Entries supplied:
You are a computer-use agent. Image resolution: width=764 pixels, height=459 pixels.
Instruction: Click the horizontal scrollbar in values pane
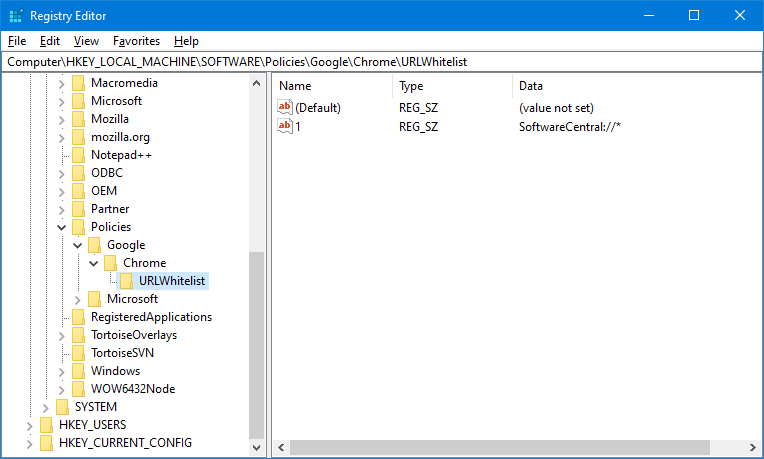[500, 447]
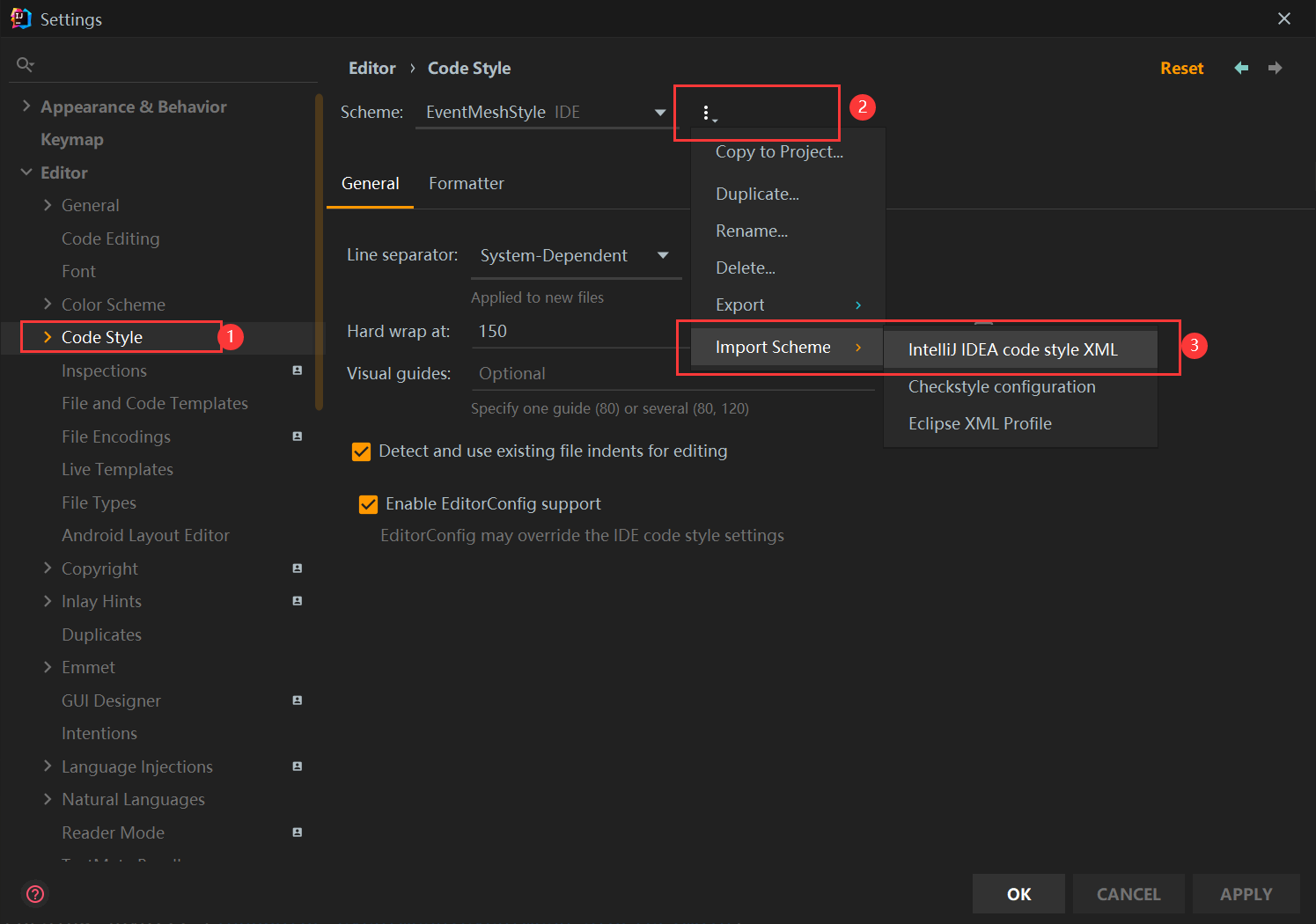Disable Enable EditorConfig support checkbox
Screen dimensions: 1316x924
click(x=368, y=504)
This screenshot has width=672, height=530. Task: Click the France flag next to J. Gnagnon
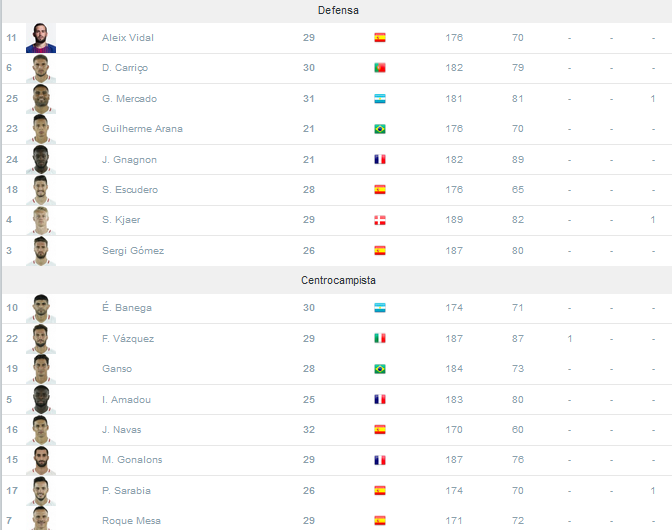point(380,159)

--

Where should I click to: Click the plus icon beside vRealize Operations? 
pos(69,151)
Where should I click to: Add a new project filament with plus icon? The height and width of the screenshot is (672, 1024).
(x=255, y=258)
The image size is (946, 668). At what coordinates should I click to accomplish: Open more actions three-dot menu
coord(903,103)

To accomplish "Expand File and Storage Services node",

Task:
Of the lines above, output exactly those from the line bearing "Where should I click to: Add" through the line bearing "File and Storage", inclusive.

Exercise response:
Where should I click to: Add a new project filament with plus icon? The height and width of the screenshot is (672, 1024).
(x=255, y=258)
The image size is (946, 668). At what coordinates should I click to accomplish: Open more actions three-dot menu
coord(903,103)

To accomplish "Expand File and Storage Services node",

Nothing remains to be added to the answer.